Por Andrés Vera Díaz

Mucho se pregonó la cuarta transformación. Eslogan de campaña de la mayoría y birrete discursivo de aquellos que se han graduado en el arte de la manipulación mediática.

Apenas se eliminaron las herramientas legislativas, entre pasillos y conversaciones en corto, se despotricaba contra el diputado promotor de la erradicación de ese recurso migajero de estructuras. En la semana, sale a la luz esa reunión de por lo menos 15 diputados oficialistas pidiendo su lana de despedida de la LXII Legislatura. No, fue la respuesta desde la secretaría de los billetes. Oportunidad para simular, para mostrarse como un diputado congruente y populista. En contra estoy de esa práctica dijera el adorador del santo niño de la cámara alta.

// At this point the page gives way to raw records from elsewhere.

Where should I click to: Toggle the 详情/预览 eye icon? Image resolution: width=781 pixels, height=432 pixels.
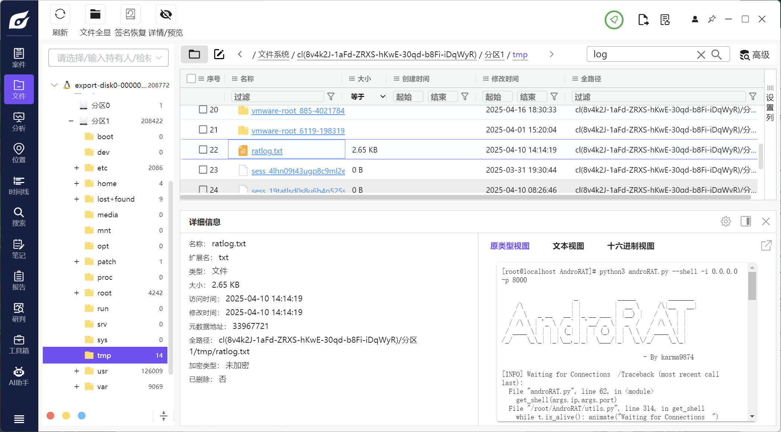pyautogui.click(x=166, y=15)
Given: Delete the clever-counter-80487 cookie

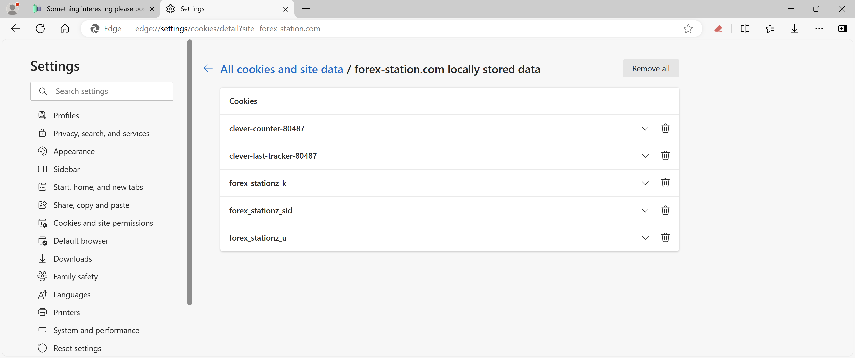Looking at the screenshot, I should 665,128.
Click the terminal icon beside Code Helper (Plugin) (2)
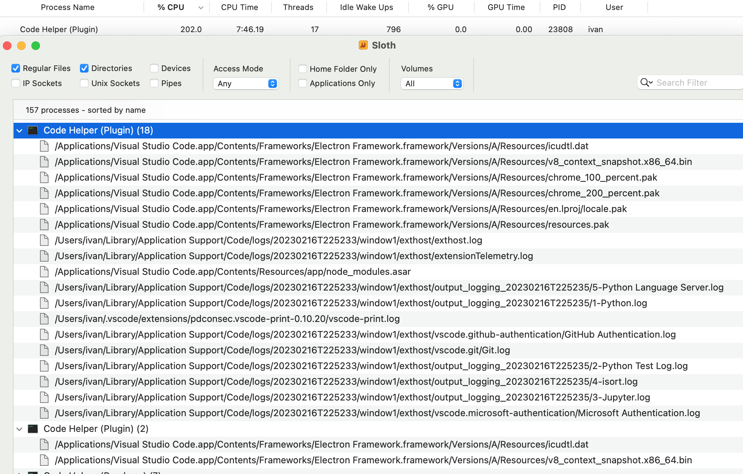Viewport: 743px width, 474px height. [x=33, y=429]

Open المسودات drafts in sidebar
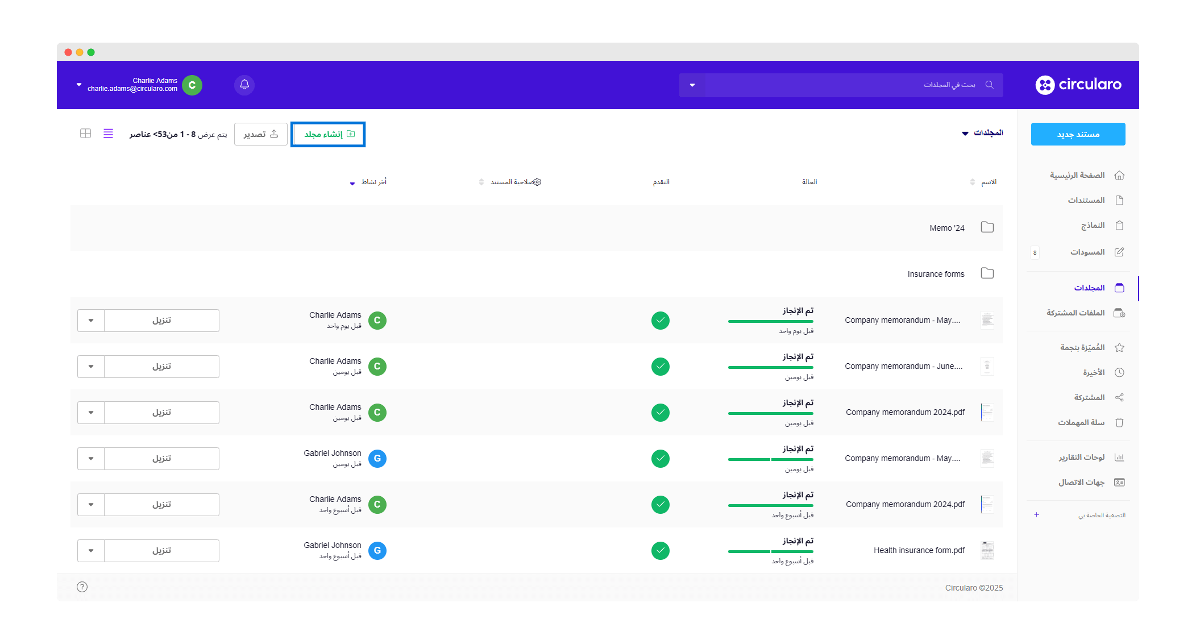[x=1086, y=252]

Más falso que un billete de 25 pesos. Como presidente de la Comisión de Fortalecimiento Municipal tuvo la oportunidad de ser congruente y eliminar partidas especiales, bonos para apoyo social y de retiro para regidores de los 58 ayuntamientos, se negó. No quiso para no echárselos encima, no quiso porque además, es un secreto a voces el cobro de cuotas “por impulsarte, por colocarte, por darte la oportunidad”.

Omar Carrera es un simulador profesional, Por un lado grita en voz seca sus herramientas, por otro lado se congratula de que no haya bonos del adiós, y por otro, deja la oportunidad del cobro de facturas políticas a regidores por dejarles su recurso. En lo personal, varias veces me comentó que estaba enojado con sus “padrinos…” ¿mágicos?, pues le cobraban de cuota el 50 por ciento de las herramientas. A la semana, ya se placeaba con Ricardo. El oportunismo político y obtener cargos con el mínimo esfuerzo son escudos más poderosos que la convicción, que la lucha real y sostenida.

Que asuma el costo político de tan aberrante omisión, porque socialmente, la gente ya no cree en milagritos ni chantajes baratos, buenos, unos sí, pero cada día, la gente despierta más y llegará el momento en que vea la realidad. Pero mientras tanto, a seguir con las prácticas mañosas de sus padrinos, condicionando para reforzar estructuras, sin modificar la esencia del poder. Insisto, es una cuestión de cultura política. “Tú haz como que haces”. La corrompida forma de engatusar clientes. Eso tiene una palabra, simulación.